= Exercise requirements =
Exclude the pictures and retype the entries as written.

[Available records]

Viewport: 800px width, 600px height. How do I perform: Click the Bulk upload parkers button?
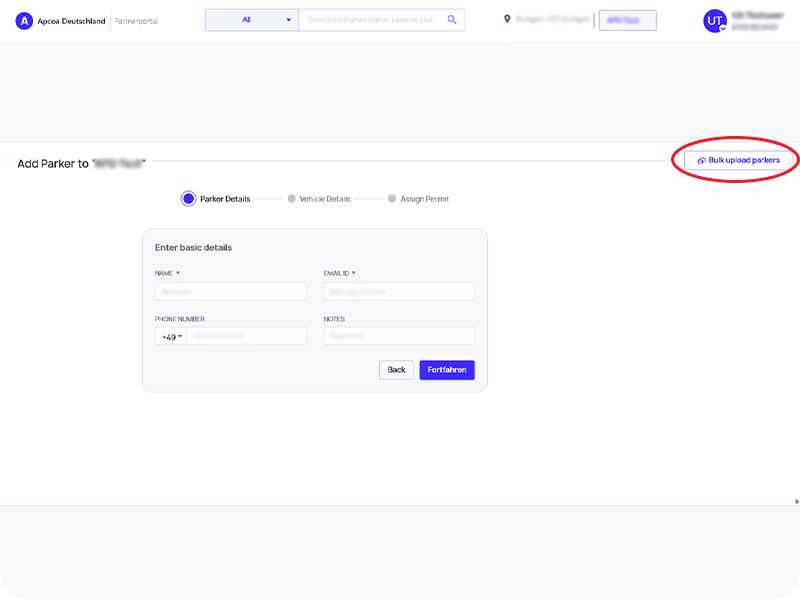739,160
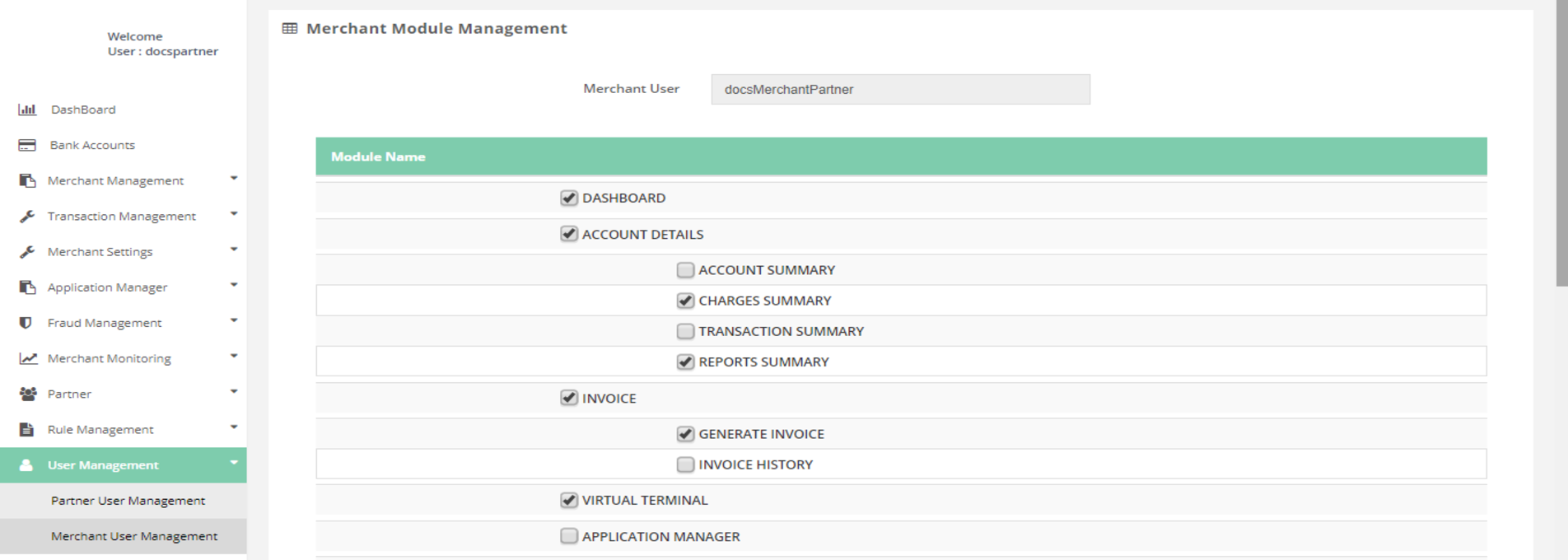Click the Partner group icon
The image size is (1568, 560).
(28, 394)
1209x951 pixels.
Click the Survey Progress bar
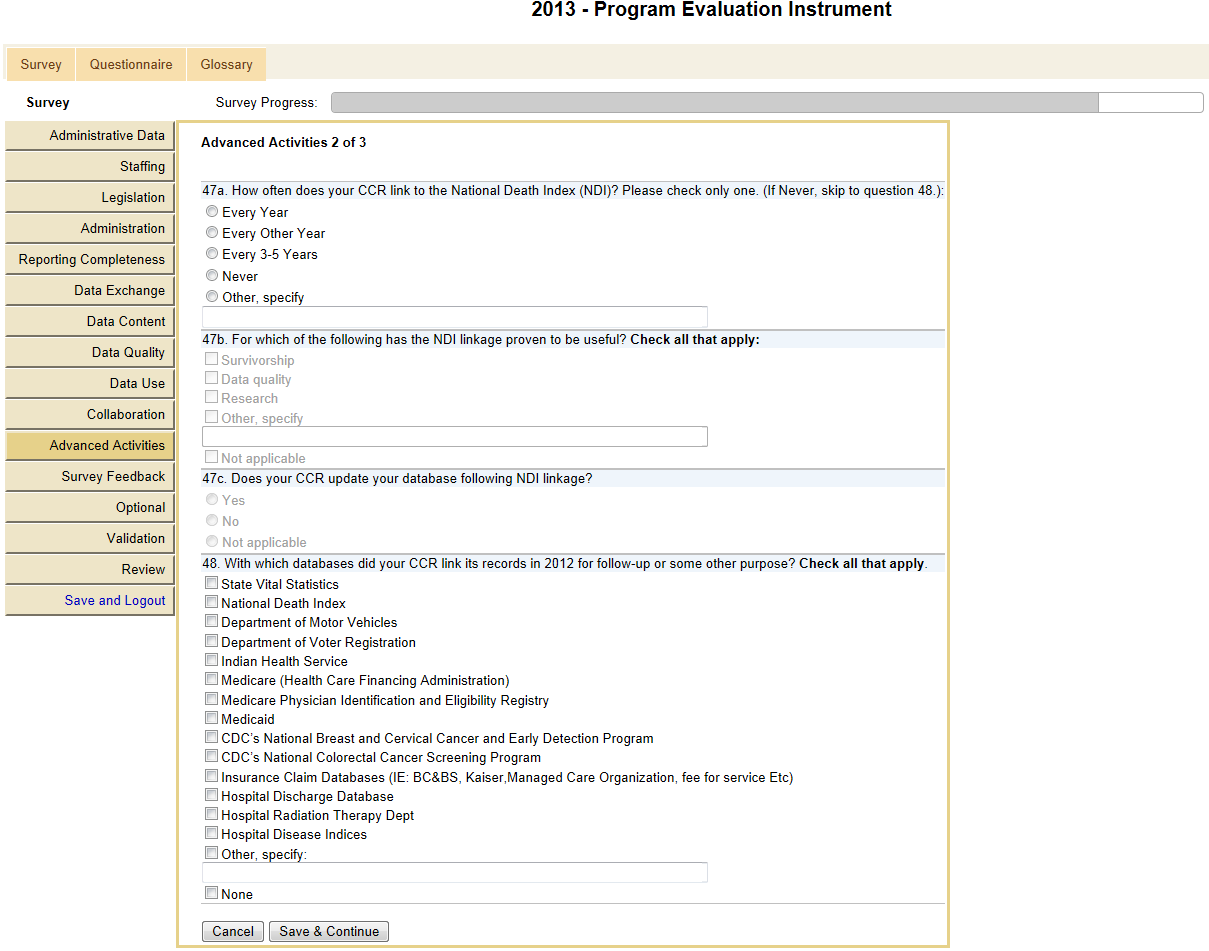[766, 102]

[/Available records]

= Finished task =
Viewport: 800px width, 600px height. How do I perform: Click the Bulk upload parkers button?
739,160
Click the Partner group icon
The image size is (1568, 560).
(28, 394)
1209x951 pixels.
Click the Survey Progress bar
[766, 102]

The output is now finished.